:: ESTRATTO DEL DOCUMENTO ::
....

I cookie sono una piccola porzione di dati memorizzati sul nostro dispositivo di navigazione quando visitiamo un sito internet. Sono rilasciati proprio dal sito che stiamo visitando e sono essenzialmente di due tipi: i cookie TECNICI e i cookie di PROFILAZIONE.

I Cookie TECNICI sono necessari per il corretto funzionamento del sito web: normalmente sono rilasciati direttamente dal costruttore del sito, hanno una durata limitata alla sessione di lavoro (e comunque scadono entro un lasso di tempo piuttosto breve) e la loro disattivazione compromette l’esperienza d’uso e di navigazione del web. Per tale ragione, non richiedono il consenso dell’utente.

I cookie DI PROFILAZIONE, al contrario, identificano caratteristiche specifiche dell’utente e hanno finalità pubblicitarie. Profilare significa conoscere molti dettagli dell’utente e per questo la normativa europea obbliga il sito ad informare l’utente di cosa raccoglie e cosa intende fare con queste informazioni. Va da sé che l’utente deve dare il proprio consenso.

....

:: COMPITI ASSEGNATI ::
A. Duplica fedelmente il passo del testo sui cookie che va da "I Cookie TECNICI sono" giù fino a "il consenso dell’utente.".
B. Riprendi il testo sui cookie e continualo a partire dalla sua ultima frase.
I dati riportati qui sotto costituiscono materiale separato dal testo sui cookie.

:: CONTENUTO DEI DATI ::
....

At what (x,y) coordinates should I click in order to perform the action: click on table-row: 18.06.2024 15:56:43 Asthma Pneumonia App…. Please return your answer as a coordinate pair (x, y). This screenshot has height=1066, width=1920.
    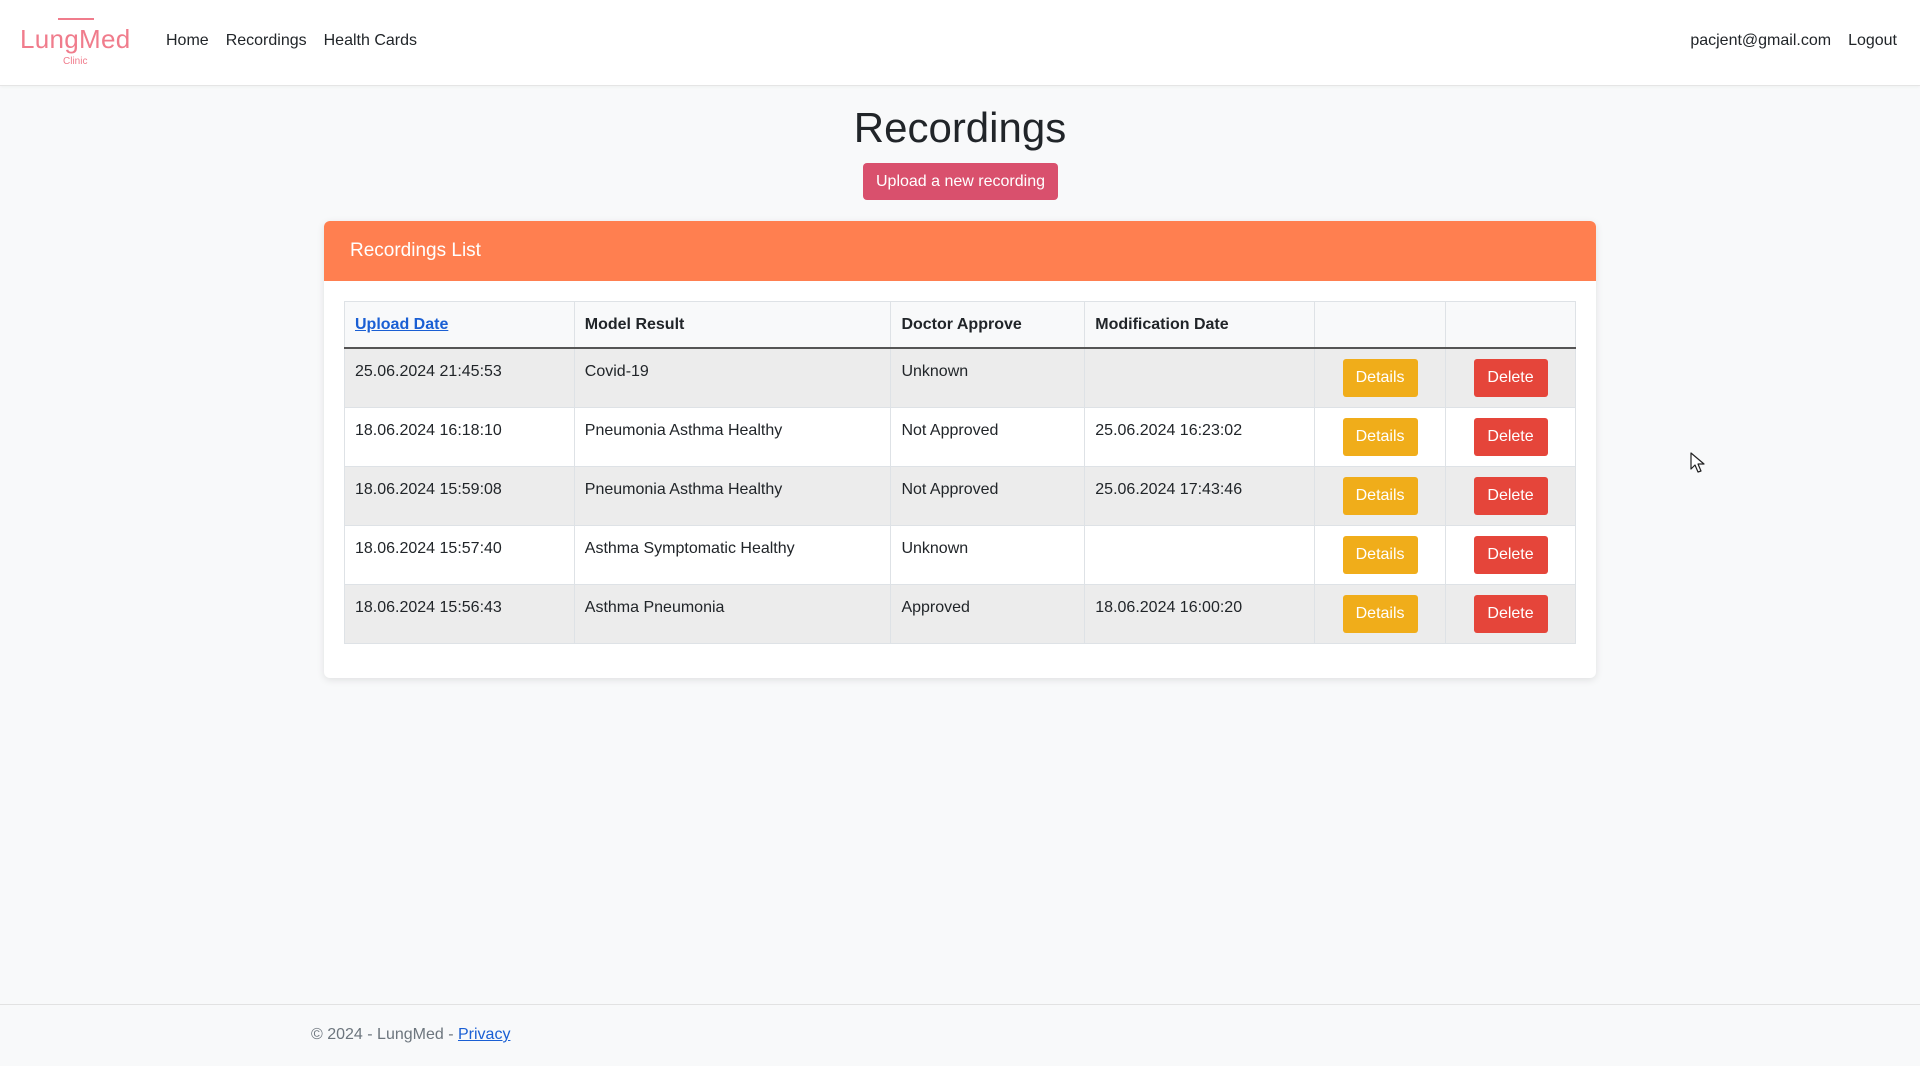
    Looking at the image, I should click on (960, 614).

....

:: RISPOSTE NUMERATE ::
A.
I Cookie TECNICI sono necessari per il corretto funzionamento del sito web: normalmente sono rilasciati direttamente dal costruttore del sito, hanno una durata limitata alla sessione di lavoro (e comunque scadono entro un lasso di tempo piuttosto breve) e la loro disattivazione compromette l’esperienza d’uso e di navigazione del web. Per tale ragione, non richiedono il consenso dell’utente.

B.
Ogni sito deve riportare un’informativa che permetta all’utente di decidere liberamente se dare il consenso oppure declinare. L’informativa deve necessariamente riportare le caratteristiche dei cookie, la durata e lo scopo della loro raccolta, specificare i tempi di conservazione dei dati raccolti.

L’obiettivo primario di questi “tracciamenti” è quello di migliorare la nostra esperienza d’uso in quello stesso sito. Infatti, grazie a questo scambio di informazioni, in occasione della nostra seconda visita del sito, ci verrà mostrato qualche dettaglio in più in funzione della nostra attività di navigazione precedente.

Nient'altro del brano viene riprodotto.